For clients seeking to capitalise on this rapid expansion and position themselves early, the critical question was not simply where the spending would be, but whether it could realistically happen — and which countries, markets, and industrial sectors would emerge as genuine winners.
Our foresight
Beginning in January 2025, we drew on our expertise as former UK Ministry of Defence planners to assess in depth the potential spending plans of the four largest and most strategically significant NATO members: the UK, Germany, France, and Poland. We analysed:
  • National politics and fiscal constraints.
  • Realistic rearmament plans and timelines.
  • Cross-cutting limiting factors such as industrial capacity and supply chain resilience.
This approach allowed us to be ahead of the headlines, providing clients with a grounded view of both the scale of the opportunity and the practical constraints shaping it, well in advance of formal announcements at the June 2025 NATO Summit.
What we projected
Europe yielding to US pressure
In July 2024, four months before the US election, we called that accelerated US pressure under a Trump Presidency would finally push European members to commit publicly to major defence increases. However, even if only half the targets were met, we anticipated an additional €1.5 trillion in defence spending over the next decade.

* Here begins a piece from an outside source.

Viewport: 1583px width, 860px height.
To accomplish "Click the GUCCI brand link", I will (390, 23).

Evolution of a multi-track NATO
National divergences in starting points and capacity would create a “multi-track” NATO, where some states surge ahead while others lag, reshaping the distribution of industrial and strategic opportunities.

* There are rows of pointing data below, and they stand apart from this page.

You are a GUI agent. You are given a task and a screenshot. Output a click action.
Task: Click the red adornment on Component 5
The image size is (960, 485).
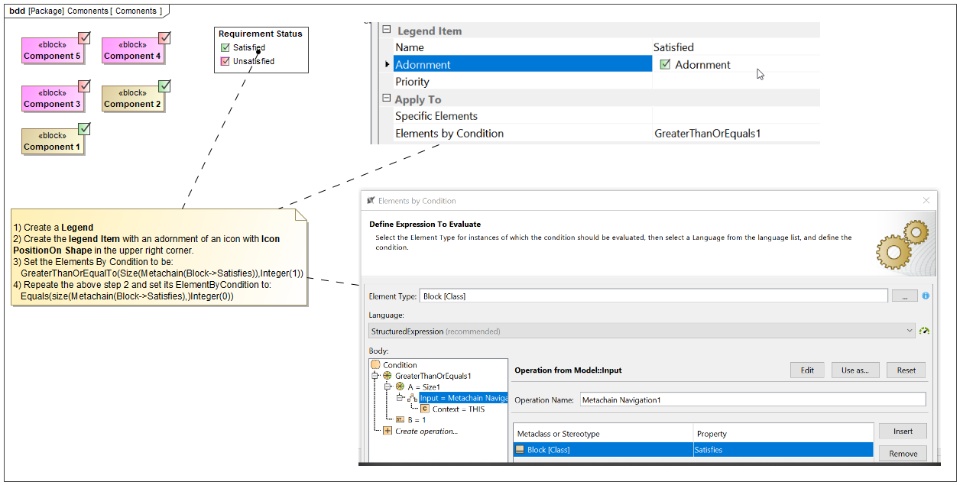pyautogui.click(x=85, y=38)
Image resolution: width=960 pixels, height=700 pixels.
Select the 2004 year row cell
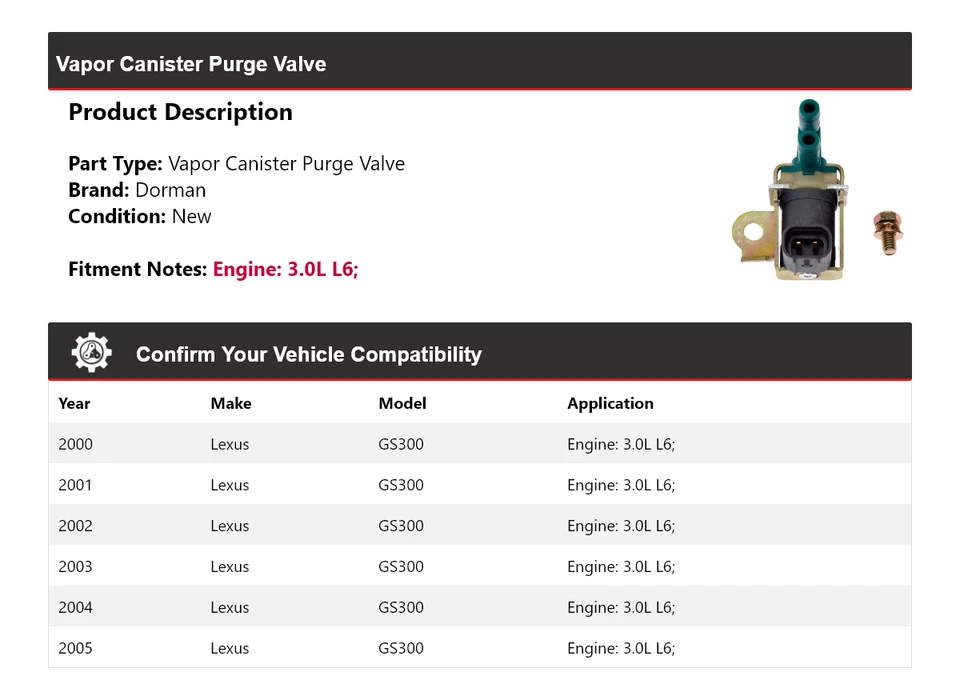tap(75, 607)
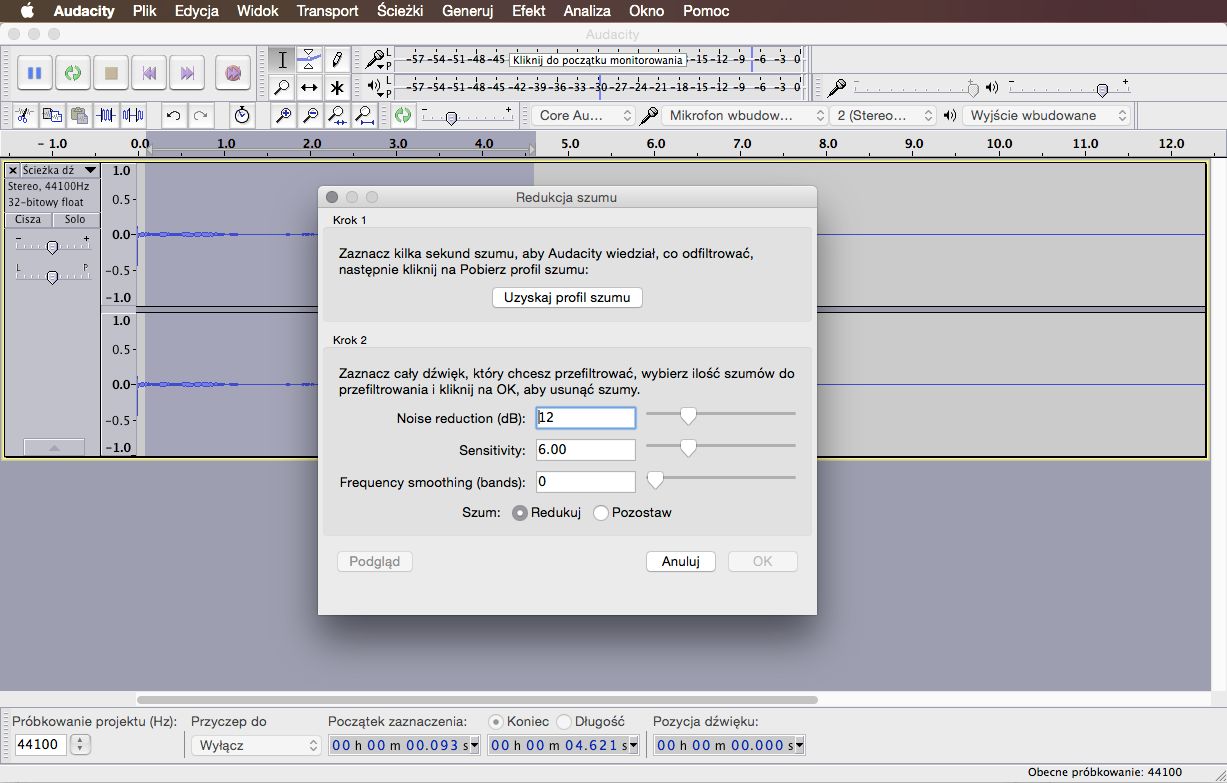Open the Efekt menu
The width and height of the screenshot is (1227, 783).
[528, 11]
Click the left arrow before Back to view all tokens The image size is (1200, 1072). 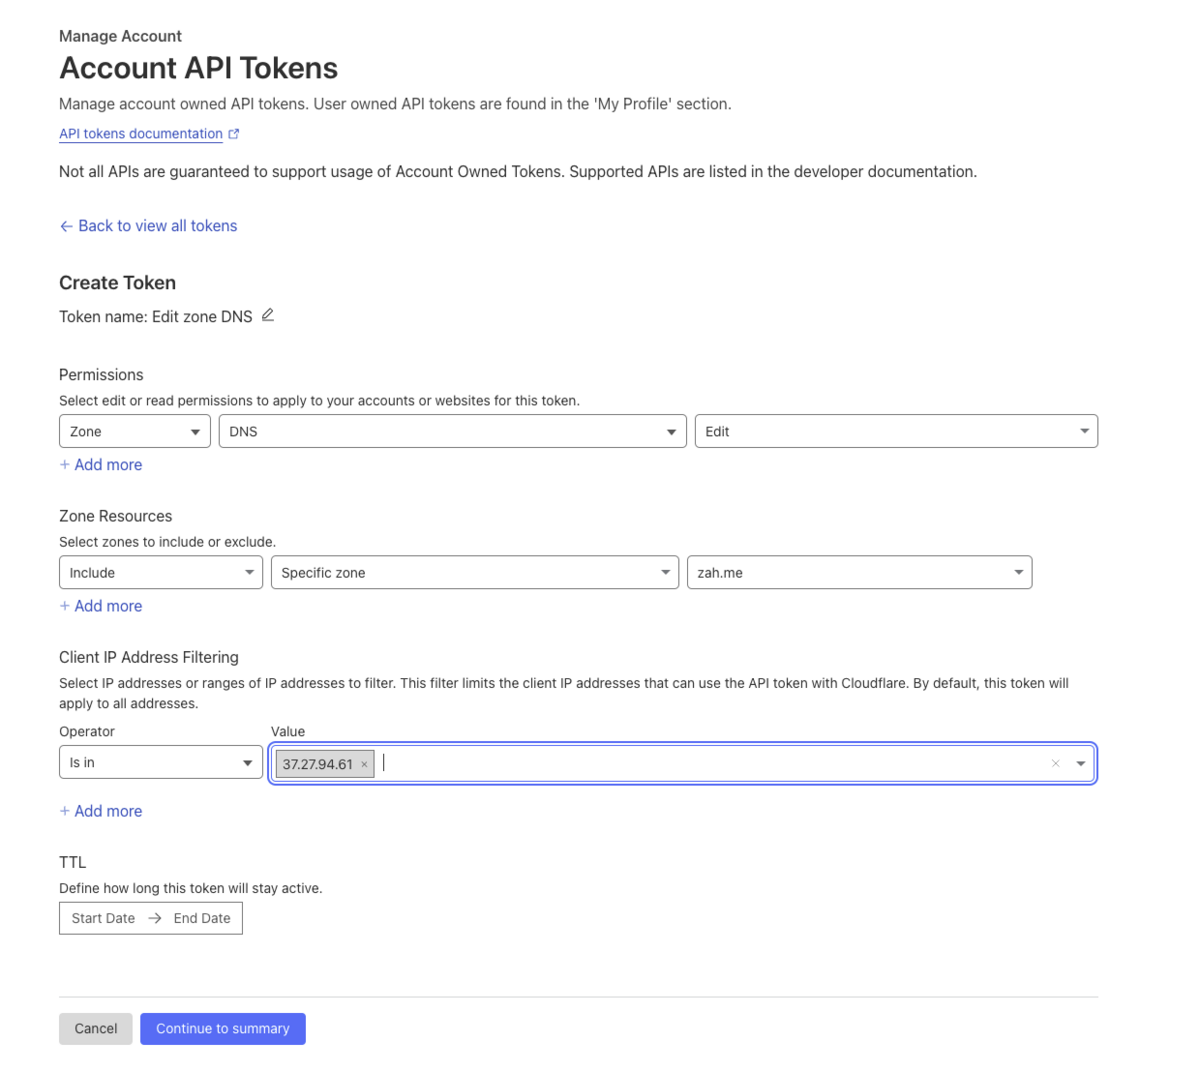tap(66, 226)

Identifying Europe’s critical capability gaps
Our scenario work pinpointed the most pressing deficits across land systems, high-end intelligence and command capabilities, and ammunition and stores — enabling clients to align with areas of greatest need.

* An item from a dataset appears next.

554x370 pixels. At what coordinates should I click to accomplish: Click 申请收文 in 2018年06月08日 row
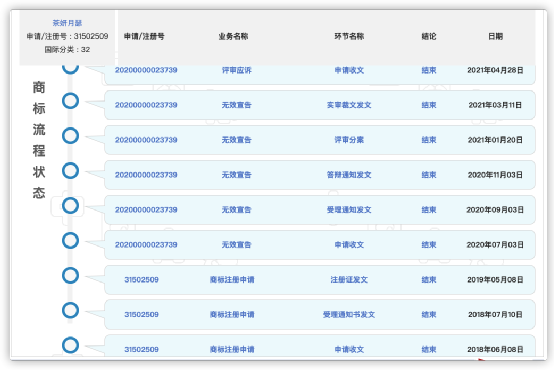pyautogui.click(x=349, y=350)
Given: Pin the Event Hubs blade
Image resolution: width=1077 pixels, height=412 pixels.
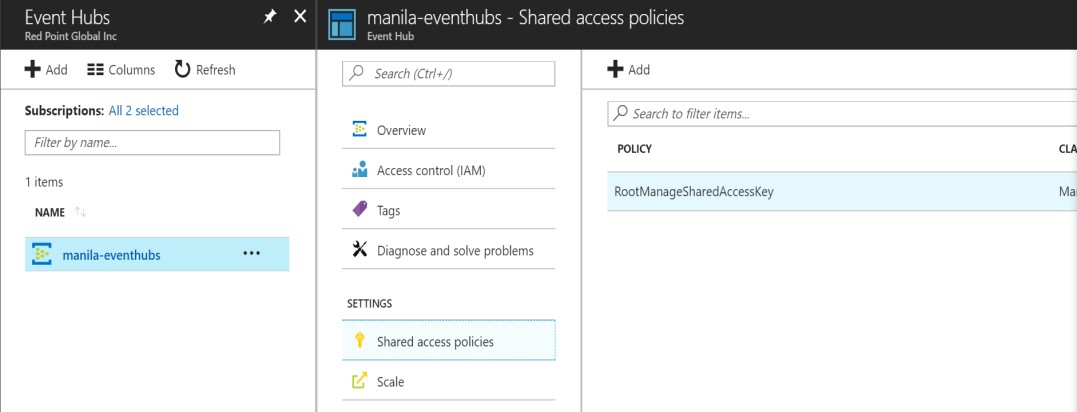Looking at the screenshot, I should tap(269, 17).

Industrial capacity as a persistent constraint
Limited European production would remain a bottleneck, making Turkey, South Korea, Japan, and the US key short-term beneficiaries.
National-level decision-making as the true driver
Defence remains a national competence, making it essential to track each country’s political will, fiscal health, and industrial delivery capacity.
The result
Macro and fixed income clients gained an evidence-based, directional view of European defence spending trends, informing models for inflation and bond issuance.
Equity and company investors received mapping of industrial segments and national markets most likely to see sustained growth.
Corporate clients validated their strategic positioning for procurement in high-growth European defence markets.
Why it matters
The reality of defence spending is far more complex than public announcements suggest. By combining our expert networks with proprietary assessment methods — built on decades of real-world defence planning experience — we gave clients clarity on the political realities, fiscal limits, and operational bottlenecks that determine how European defence ambitions will translate into actual contracts, capability, and industrial demand.